**Problem:**
All lines from the line containing "Task: Decrease Clock Mod with left arrow" up to and including the last line of the listing below should be echoed exactly; no other lines belong in the response.

**Data shown:**
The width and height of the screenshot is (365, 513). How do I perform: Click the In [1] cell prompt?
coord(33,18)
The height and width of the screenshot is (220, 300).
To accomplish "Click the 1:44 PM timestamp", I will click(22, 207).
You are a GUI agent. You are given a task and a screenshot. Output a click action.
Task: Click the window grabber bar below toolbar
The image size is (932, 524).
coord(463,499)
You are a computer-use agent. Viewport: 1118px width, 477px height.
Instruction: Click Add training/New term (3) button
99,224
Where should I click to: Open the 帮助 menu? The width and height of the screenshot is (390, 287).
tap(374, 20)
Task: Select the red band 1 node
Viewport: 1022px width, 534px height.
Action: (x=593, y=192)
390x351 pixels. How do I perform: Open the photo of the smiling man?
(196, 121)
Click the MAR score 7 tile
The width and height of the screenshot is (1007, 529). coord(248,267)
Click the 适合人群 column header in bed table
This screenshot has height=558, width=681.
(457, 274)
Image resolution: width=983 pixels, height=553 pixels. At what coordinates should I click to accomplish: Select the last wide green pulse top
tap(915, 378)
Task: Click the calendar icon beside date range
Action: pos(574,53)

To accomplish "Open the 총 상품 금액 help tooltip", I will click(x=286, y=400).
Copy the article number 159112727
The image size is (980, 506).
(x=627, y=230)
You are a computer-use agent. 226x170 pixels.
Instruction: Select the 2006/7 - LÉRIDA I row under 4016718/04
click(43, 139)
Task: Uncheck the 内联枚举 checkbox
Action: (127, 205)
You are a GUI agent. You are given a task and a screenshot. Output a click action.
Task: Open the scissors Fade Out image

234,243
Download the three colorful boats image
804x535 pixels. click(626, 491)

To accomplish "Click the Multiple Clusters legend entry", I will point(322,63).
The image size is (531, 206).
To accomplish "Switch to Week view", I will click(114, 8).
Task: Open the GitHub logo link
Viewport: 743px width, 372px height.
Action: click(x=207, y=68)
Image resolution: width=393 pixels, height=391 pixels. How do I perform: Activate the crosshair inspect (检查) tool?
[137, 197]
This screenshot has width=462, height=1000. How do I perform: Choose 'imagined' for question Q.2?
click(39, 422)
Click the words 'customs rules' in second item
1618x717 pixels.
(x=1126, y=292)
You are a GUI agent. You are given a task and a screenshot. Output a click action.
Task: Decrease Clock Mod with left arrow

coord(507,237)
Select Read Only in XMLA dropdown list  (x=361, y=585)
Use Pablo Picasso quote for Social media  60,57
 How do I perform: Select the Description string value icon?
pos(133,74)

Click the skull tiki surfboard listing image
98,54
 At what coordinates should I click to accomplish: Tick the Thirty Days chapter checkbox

**Completed exercise:**
Task: Decrease Clock Mod with left arrow

coord(507,237)
Select Read Only in XMLA dropdown list  (x=361, y=585)
Use Pablo Picasso quote for Social media  60,57
 How do I perform: Select the Description string value icon?
pos(133,74)

Click the skull tiki surfboard listing image
98,54
 At what coordinates should I click to accomplish: Tick the Thirty Days chapter checkbox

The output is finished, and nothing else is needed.